Bipartisanship achieved a $150 billion stimulus package that handed out rebate checks – or, as the Mayor of Stamford put it, TVs – and a $700 billion bailout to buy up troubled assets. The conventional wisdom now is that the stimulus package temporarily staved off a drop in consumer spending, but did nothing for the nation’s medium- or long-term economic health. (Stimulus does, let’s not forget, mean “something that encourages an activity or process to begin, increase, or develop.”) And debate about the bailout has morphed from a discussion of how to buy up troubled assets into a discussion of legislative intent: did Congress provide Treasury the authority to inject capital directly into banks in exchange for part ownership?
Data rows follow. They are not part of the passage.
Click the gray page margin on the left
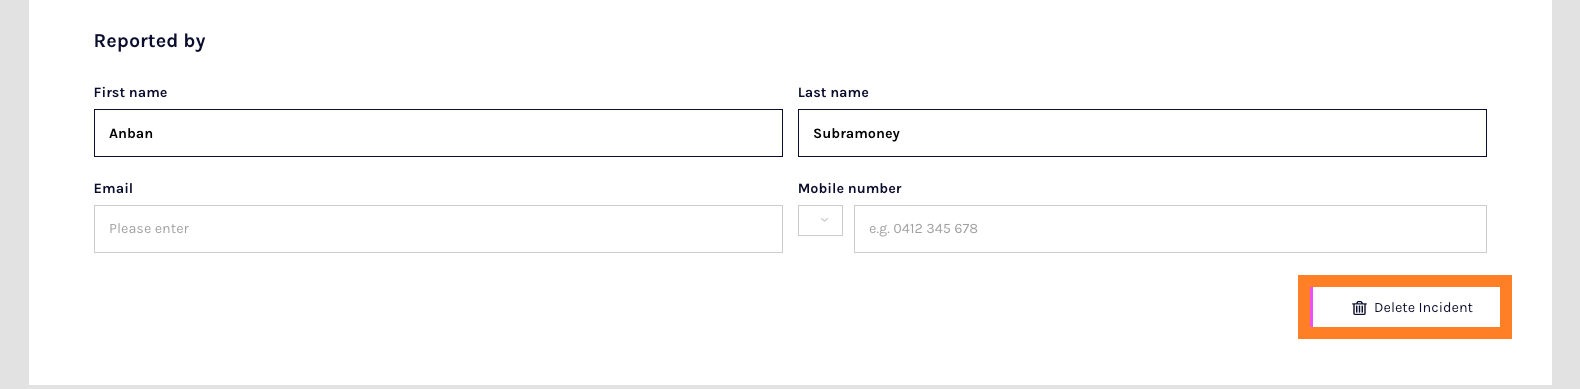The image size is (1580, 389). 14,194
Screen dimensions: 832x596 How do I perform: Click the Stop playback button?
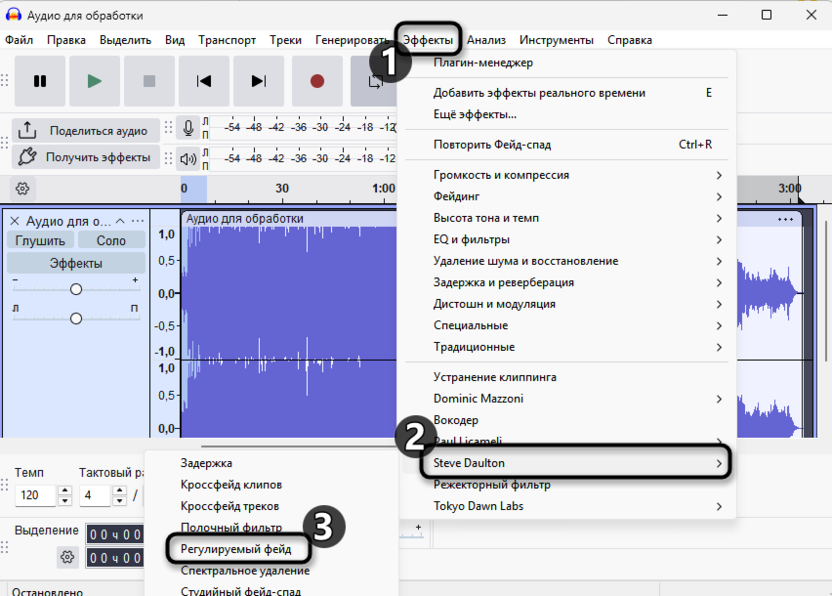pyautogui.click(x=149, y=81)
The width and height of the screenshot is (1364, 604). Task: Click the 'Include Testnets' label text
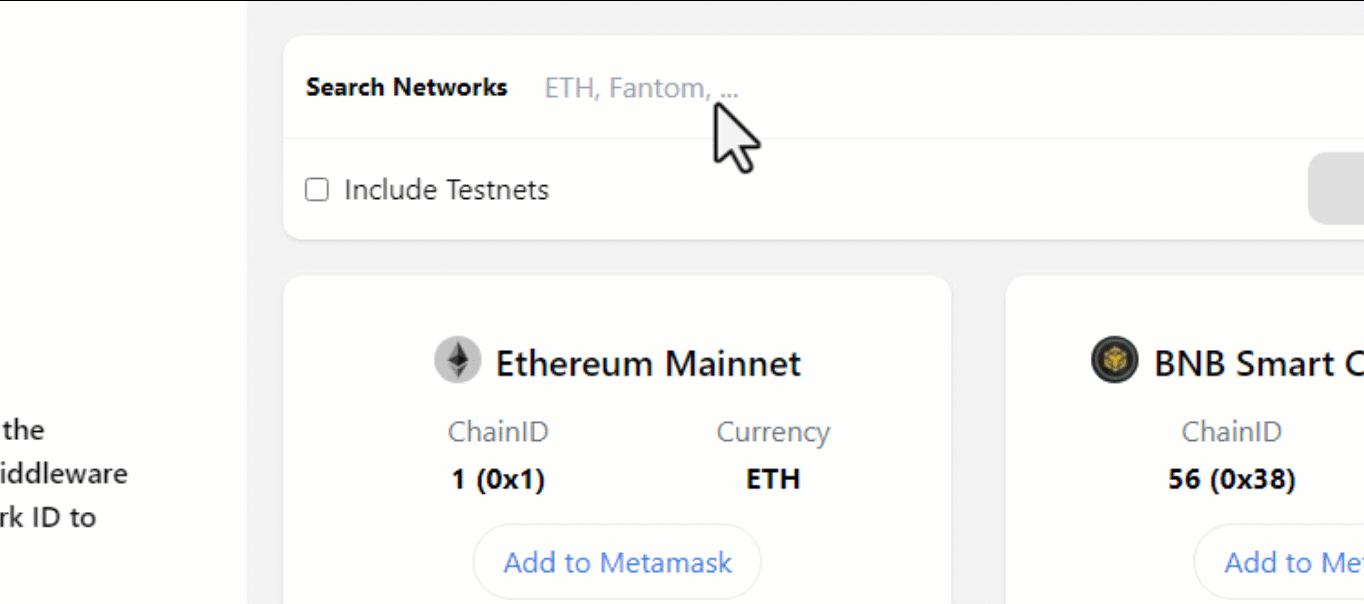click(446, 190)
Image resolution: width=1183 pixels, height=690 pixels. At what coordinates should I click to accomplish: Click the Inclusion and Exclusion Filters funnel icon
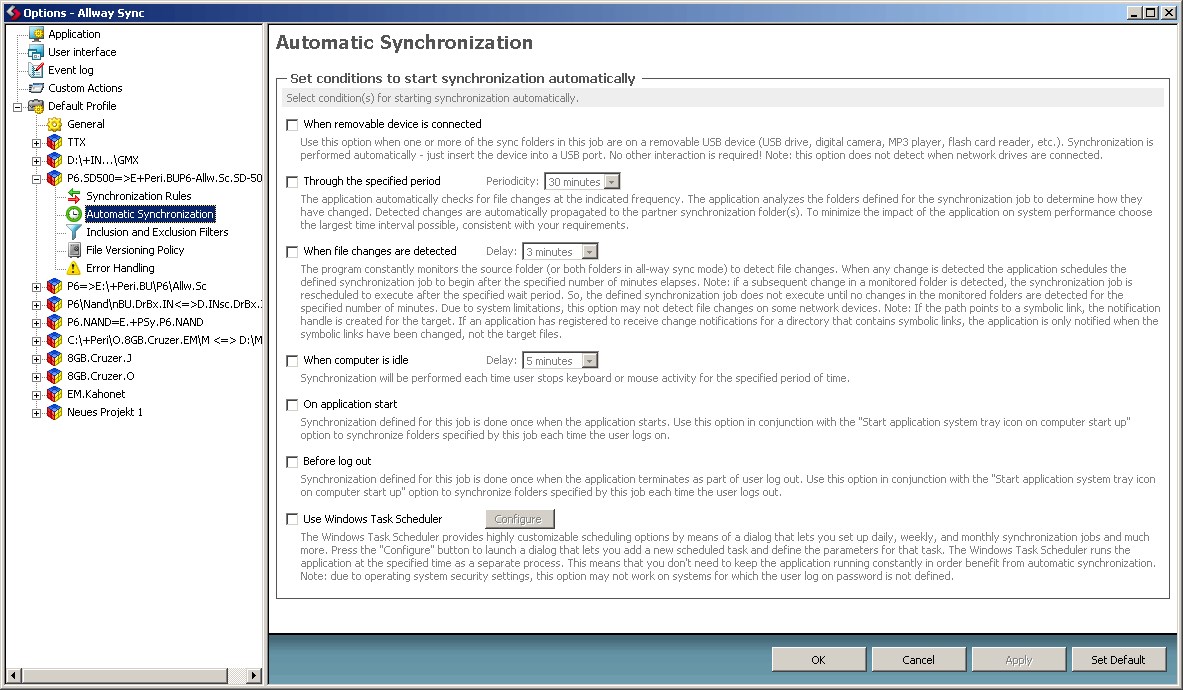point(74,232)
So, wait, what was that $700 billion for again?
Congress – or, at least, the House – plans to take another crack at kickstarting the economy in ways ordinary Americans will recognize: Speaker Pelosi will convene a meeting of House Democratic leaders on Monday to discuss a second stimulus package. (Senator Obama held out the promise of an additional stimulus as an inducement to reps reluctant to endorse the bailout plan.) Statements by House members indicate that the package will include an extension of unemployment benefits, funds for state and city governments, and money for infrastructure projects, all of which were omitted from the original stimulus.
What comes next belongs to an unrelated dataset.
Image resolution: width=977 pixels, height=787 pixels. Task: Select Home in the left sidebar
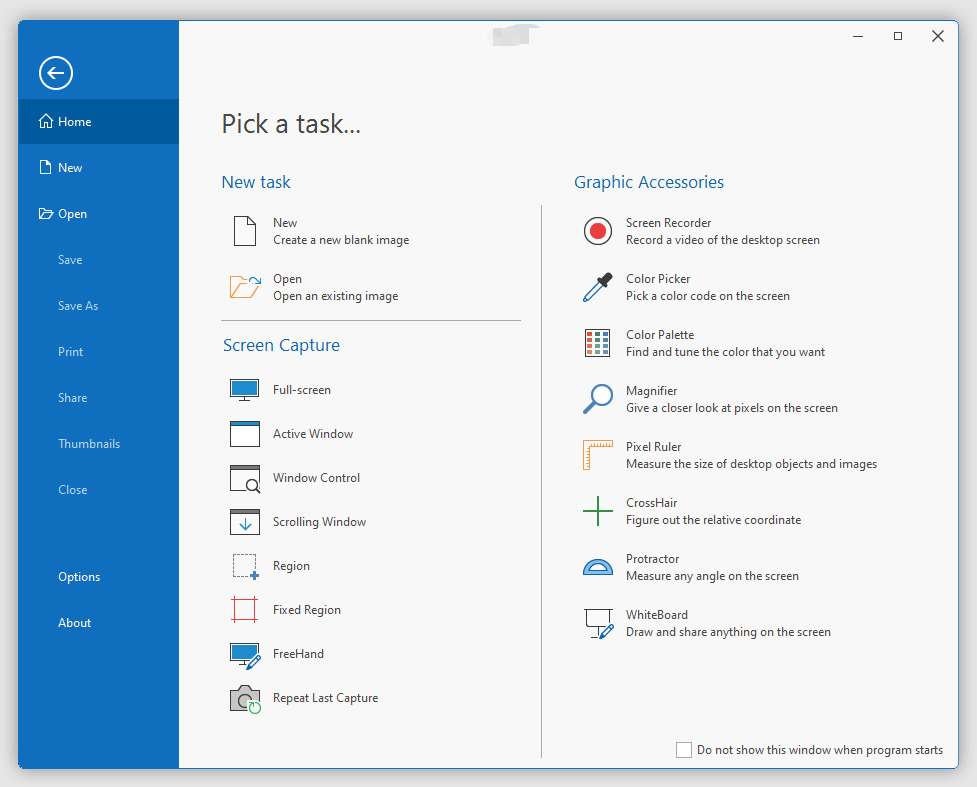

In September, the House passed a similar plan that included $12.8 billion for highway projects, $3 billion to repair schools, $3.6 billion for transit infrastructure, and $500 million for Amtrak upgrades, among other supplemental appropriations. The bill also extended unemployment insurance (as did a stand-alone bill passed several days later) and increased federal assistance with Medicaid costs.
The crucial addition to this plan would be more money for state and city governments (beyond the Medicaid assistance). The New York Times reports that such aid could reach $150 billion and notes that as state and city governments confront decreasing revenue and growing deficits, spending cuts – in jobs, services, and benefits – are right around the corner. Indeed, the Center for Budget and Policy Priorities found in September that 15 states and the District of Columbia currently face budget deficits and urged Congress to provide relief soon. Citing effective, but belated, relief to states in the first recession of the decade, the report warns:
The major problem with that assistance was that it was enacted many months after the beginning of the recession, so it was less effective than it could have been in preventing state actions that deepened the economic downturn. The federal government should consider aiding states earlier, rather than waiting until the downturn is nearly over.
Congress has now had two cracks at the economy. The third should take direct aim at the struggling unemployed, at the nation’s inadequate infrastructure, and at cash-strapped state and city governments.